All I could do, for the most part, was count down from 27 to 1 and cross every digit that flexes that Ollie was up to a complete game or the modern-day equivalent: an eight-inning masterpiece. It's both the truth and the truthiness that says relying on the Mets' bullpen to not lose a Mets' win is very, very dangerous these days.
Total props to the Damned Duo of Guillermo Mota and Scott Schoeneweis from Friday night for bailing their team out after a lengthy rain delay (and after Pedro Martinez bailed himself out with those frozen-custard strikeouts of Cody Ross and Miguel Olivo). They reversed a biblical flood of bad fortune, no doubt about it. But do you expect anybody in this pen — those two in particular — to replicate such competence on consecutive days? That's why I was rooting for Randolph and Peterson to forget this is 2007 and pretend it was 1968 when it was still legal to send a starter out to begin the ninth.

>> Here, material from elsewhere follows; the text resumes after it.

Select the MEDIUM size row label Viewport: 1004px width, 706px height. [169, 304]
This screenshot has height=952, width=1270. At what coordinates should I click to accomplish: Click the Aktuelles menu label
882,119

Failing that, the best we could hope for in these Wagnerless times was Heilman, a five-run lead and a lousy three outs. The most frightening image of this game was the recurring shot of the Mets' bullpen: all those sorry pitchers lingering on directors' chairs set up down the third base line; it looked like a casting call for the gates of hell. Heilman struggled to throw 24 pitches but escaped the fire down below. It was only the five-run lead that made me confident he wouldn't do us in. And I consider myself a solid supporter of Aaron Heilman.
Tim McCarver (who is a back spasm to listen to when not leavened by the genial grace notes of Ralph Kiner) did echo a point that had been hatching in my head these past couple of days, that this is not the way you want to go into a postseason. Just get to the postseason, of course, and then we'll quibble, but boy…what a mess in terms of health this roster is. Beltran was out there despite the bruise to the knee he took Friday. Delgado rushed back at probably well less than 100 percent. Lo Duca's been hanging in there with a battered hand. Green was hit today. You can hear Castillo's knees barking through the television. Alou is always one stiff breeze from dismemberment. If you can't admire this team for the way it's been playing, at least admire that many of them are playing at all.
They are on the field, they are trying and, for two straight days, they are succeeding. It should feel good. Most I still feel anxiety. It's so different from early in the season when the Mets would be trailing by some disturbing margin and I'd think, “all we gotta do is get a coupla guys on.” These days I look at a five-run lead over a last-place team and wonder how we can possibly avoid blowing it. The truthiness — the feeling surrounding this club — is still quite shaky.
Good thing the standings reflect only the truth.